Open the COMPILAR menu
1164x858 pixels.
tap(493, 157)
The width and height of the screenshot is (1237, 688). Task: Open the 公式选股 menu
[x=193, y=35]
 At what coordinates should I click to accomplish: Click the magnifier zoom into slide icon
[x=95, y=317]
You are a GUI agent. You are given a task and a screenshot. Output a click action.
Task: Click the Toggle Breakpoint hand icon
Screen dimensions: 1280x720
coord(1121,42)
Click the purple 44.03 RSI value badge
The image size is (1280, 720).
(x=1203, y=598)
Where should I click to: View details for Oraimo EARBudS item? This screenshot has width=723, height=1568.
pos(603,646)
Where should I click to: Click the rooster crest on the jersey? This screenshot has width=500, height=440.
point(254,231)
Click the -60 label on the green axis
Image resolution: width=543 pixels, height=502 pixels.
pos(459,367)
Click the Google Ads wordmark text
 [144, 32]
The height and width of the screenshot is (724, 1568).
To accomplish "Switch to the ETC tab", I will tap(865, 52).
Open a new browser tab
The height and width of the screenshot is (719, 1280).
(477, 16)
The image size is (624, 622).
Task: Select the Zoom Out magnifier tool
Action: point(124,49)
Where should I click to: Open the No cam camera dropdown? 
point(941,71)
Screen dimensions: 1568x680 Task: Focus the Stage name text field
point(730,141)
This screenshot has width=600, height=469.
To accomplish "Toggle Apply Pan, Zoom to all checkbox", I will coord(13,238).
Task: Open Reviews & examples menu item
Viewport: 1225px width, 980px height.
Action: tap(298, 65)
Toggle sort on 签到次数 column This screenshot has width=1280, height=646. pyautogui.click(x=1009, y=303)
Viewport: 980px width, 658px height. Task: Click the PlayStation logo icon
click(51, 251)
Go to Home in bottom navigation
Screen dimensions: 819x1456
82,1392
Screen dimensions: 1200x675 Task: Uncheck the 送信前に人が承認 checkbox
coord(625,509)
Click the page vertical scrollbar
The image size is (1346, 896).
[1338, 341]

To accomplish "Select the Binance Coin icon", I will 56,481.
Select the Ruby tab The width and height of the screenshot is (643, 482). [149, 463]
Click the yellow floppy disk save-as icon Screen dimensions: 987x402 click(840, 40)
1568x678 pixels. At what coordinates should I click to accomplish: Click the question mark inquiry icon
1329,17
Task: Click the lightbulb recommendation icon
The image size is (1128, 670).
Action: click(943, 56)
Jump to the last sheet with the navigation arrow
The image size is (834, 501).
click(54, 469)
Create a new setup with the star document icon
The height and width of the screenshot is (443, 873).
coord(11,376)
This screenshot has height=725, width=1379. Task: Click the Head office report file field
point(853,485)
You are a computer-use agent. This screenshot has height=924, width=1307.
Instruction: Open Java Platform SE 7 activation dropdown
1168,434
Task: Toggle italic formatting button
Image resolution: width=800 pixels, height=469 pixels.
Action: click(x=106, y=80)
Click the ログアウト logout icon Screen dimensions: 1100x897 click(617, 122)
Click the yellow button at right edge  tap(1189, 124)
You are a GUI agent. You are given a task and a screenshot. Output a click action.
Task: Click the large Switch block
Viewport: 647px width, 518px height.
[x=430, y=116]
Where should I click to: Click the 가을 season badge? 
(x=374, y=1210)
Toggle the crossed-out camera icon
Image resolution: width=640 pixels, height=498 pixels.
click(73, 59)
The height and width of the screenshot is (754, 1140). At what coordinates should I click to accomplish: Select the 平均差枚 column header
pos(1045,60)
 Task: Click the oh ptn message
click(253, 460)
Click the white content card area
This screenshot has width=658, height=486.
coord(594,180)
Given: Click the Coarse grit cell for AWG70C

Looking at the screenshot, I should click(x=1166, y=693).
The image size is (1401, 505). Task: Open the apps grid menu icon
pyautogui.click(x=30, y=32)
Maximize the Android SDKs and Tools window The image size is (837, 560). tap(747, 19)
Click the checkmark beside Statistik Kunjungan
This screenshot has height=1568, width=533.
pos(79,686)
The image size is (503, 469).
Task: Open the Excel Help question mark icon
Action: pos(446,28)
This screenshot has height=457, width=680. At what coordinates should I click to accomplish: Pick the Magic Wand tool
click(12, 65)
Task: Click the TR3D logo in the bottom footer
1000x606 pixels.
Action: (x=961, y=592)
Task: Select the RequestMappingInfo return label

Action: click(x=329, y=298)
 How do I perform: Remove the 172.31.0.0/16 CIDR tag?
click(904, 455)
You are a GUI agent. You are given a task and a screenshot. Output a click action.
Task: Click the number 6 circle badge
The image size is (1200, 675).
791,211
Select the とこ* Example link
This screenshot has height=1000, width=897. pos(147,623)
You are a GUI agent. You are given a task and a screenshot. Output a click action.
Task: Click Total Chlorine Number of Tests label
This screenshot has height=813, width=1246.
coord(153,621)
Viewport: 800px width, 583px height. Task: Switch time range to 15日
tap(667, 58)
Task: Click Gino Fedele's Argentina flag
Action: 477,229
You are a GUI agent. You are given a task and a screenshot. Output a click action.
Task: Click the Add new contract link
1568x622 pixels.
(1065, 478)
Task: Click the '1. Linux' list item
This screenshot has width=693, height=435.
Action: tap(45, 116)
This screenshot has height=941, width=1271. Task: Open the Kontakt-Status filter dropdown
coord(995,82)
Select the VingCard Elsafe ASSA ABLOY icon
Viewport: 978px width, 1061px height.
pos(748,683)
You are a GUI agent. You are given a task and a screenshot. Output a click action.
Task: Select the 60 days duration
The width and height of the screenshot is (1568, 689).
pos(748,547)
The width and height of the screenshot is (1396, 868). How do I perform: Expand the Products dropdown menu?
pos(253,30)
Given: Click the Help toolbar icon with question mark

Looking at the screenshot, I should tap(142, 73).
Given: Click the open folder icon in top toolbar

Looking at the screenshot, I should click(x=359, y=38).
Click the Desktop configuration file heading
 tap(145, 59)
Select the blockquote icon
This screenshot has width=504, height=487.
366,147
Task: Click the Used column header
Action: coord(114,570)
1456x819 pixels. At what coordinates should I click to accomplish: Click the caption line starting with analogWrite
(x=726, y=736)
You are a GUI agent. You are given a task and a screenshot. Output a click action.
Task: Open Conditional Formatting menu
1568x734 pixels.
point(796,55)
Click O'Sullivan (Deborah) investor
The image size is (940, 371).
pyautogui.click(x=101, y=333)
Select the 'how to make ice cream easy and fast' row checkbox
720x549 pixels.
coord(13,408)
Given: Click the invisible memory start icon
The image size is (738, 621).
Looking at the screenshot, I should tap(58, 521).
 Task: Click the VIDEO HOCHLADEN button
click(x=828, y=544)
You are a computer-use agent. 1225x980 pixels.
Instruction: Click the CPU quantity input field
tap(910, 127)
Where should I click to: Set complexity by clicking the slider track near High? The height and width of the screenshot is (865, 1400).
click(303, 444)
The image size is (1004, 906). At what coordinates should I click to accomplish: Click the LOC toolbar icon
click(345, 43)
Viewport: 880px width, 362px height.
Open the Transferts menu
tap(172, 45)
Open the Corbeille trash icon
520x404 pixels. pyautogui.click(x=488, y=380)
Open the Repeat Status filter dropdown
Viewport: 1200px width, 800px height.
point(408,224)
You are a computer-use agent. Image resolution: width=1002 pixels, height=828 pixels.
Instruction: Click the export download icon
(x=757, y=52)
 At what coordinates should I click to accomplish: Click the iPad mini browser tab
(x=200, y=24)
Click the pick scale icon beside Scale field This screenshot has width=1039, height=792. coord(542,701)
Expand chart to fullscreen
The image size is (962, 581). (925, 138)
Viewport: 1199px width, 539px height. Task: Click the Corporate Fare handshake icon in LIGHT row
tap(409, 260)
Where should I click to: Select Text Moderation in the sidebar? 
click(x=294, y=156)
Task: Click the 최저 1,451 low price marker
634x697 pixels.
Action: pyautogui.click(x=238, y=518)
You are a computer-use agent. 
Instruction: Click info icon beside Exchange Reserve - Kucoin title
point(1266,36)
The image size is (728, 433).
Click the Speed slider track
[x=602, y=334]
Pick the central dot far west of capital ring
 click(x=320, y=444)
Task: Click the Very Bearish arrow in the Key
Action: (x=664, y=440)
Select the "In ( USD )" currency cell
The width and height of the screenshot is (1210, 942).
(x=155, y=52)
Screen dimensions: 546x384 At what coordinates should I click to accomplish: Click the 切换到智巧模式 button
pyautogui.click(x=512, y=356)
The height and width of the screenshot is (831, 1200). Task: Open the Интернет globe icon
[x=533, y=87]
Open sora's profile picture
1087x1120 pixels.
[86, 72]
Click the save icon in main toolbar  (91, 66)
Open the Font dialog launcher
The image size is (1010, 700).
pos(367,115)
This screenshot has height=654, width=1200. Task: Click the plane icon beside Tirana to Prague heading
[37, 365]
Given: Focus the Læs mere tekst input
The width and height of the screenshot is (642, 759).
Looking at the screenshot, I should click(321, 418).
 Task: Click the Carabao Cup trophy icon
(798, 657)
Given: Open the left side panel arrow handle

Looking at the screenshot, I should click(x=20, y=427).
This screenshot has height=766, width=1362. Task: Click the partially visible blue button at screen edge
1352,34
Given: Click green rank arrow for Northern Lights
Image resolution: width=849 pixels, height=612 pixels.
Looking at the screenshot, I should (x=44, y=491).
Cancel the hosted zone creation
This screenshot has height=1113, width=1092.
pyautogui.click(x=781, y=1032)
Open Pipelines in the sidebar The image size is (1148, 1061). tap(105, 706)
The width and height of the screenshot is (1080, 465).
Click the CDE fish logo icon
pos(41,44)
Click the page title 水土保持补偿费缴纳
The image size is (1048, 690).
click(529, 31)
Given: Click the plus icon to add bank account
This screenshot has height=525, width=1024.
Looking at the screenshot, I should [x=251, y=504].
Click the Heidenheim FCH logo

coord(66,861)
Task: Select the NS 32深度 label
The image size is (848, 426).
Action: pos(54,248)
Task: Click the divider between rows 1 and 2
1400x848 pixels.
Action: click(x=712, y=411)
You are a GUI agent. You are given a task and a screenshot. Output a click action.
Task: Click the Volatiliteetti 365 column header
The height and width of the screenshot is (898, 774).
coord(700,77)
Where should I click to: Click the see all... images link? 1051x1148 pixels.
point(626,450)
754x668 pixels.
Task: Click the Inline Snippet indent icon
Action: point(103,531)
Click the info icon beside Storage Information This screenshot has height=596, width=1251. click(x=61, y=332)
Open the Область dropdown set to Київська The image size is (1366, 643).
=======
Answer with one number only: how many lines in the data contain the word "yellow"?

» Response
2